The euro has weakened against other major currencies since the start of the trading week after a number of weaker data releases affecting the outlook for growth in the EU. Also, a factor in the common currency’s recent losses is Italy’s latest recession and the hit to sentiment caused by this. The euro fell to nearly $1.14 this morning and continued its decline against emerging currencies like the rand and lira, pulling back more significantly as well from its month high against the yen of ¥126.
Today’s data releases have on the whole been rather negative for the euro. Although France posted a higher reading of PMI for services, the same release from Germany and Italy came out slightly below expectations. The importance attached by traders and analysts to German data recently stems mainly from the unusually disappointing data released by the EU’s largest economy last week. German inflation, unemployment, manufacturing PMI and retail sales all missed the consensus expectations.

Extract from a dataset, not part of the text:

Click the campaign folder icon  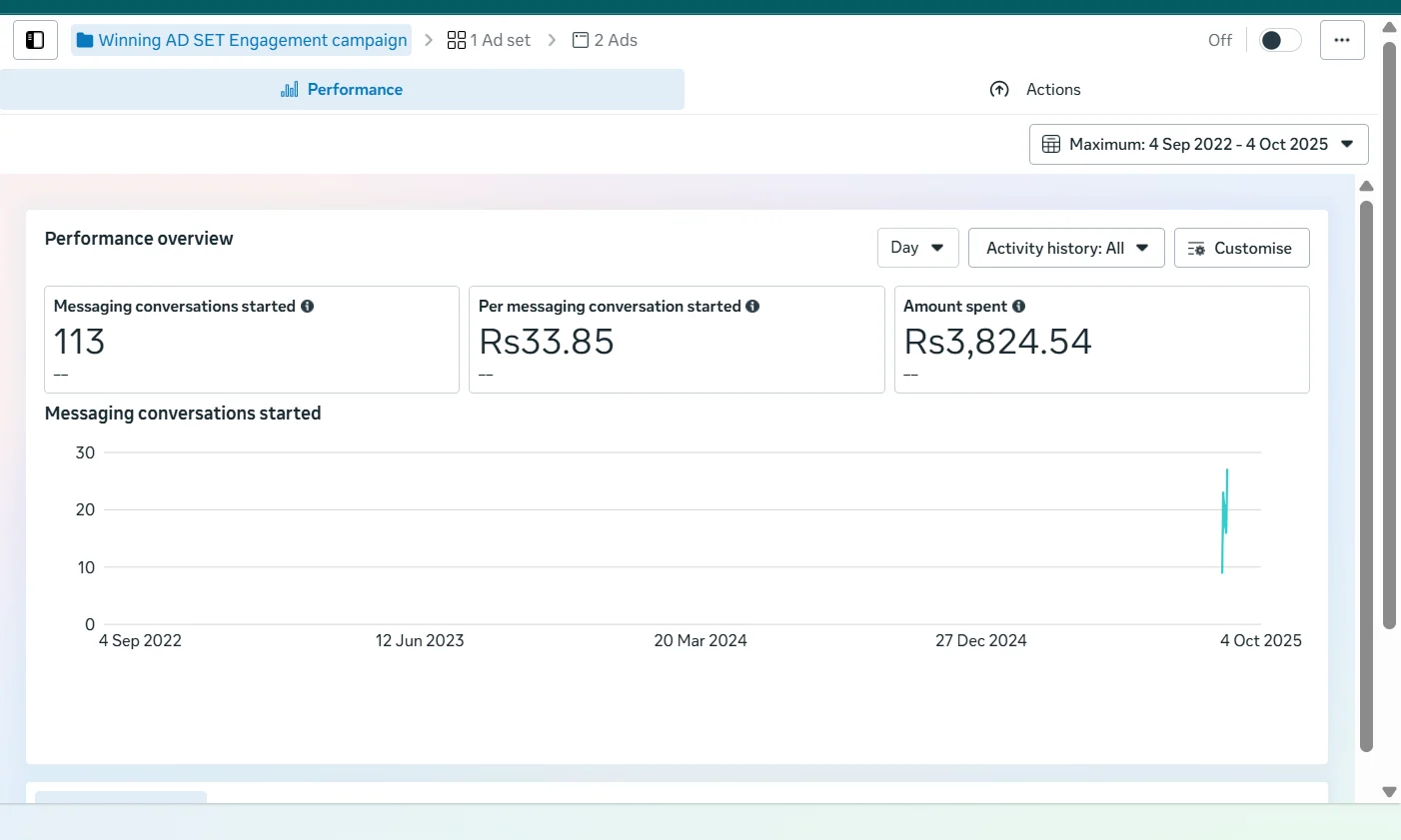tap(85, 40)
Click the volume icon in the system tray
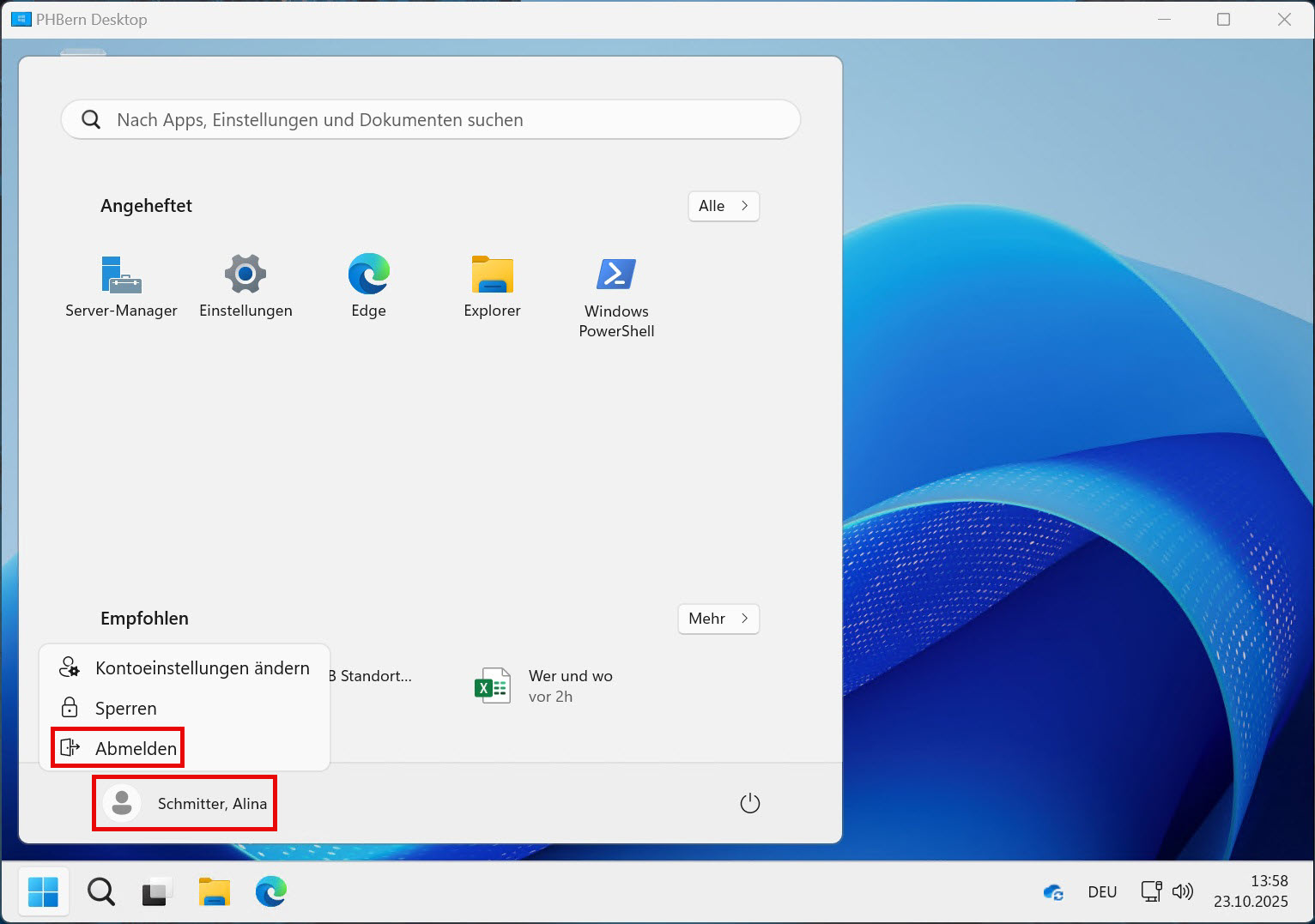The height and width of the screenshot is (924, 1315). 1184,891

Although fears of a potential recession in Germany are likely to be exaggerated at this stage, sentiment has been more negative in the euro area due to the genuine concern of economic contraction in Italy. Italy remains encumbered with high public debt, about 130% of GDP. Meanwhile, Thursday’s news that the country had stumbled into the third recession of this decade was not received well by currency markets, and this continues to cause potential buyers of the euro to think twice.
It seems likely that traders of the euro will focus this week on another series of data releases from Germany. December’s factory orders are expected at 08.00 GMT tomorrow morning, then the key figure is industrial production at the same time on Thursday. These figures have significant potential to affect the direction of the euro against most major currencies.
Also of note to traders this week are Thursday’s releases of the ECB’s economic bulletin and economic forecasts. While it’s probably too early for talk of recessions to affect these releases, traders will be gauging the ECB’s projections and how they stack up with data releases.
Considering fundamentals overall, the most favorable direction for the euro in the next few days is downward against the dollar and many emerging currencies. On the other hand, movements against the pound are likely to be more volatile and highly dependant on Brexit news.
Be ready to trade if negative German data cause a drop for the euro.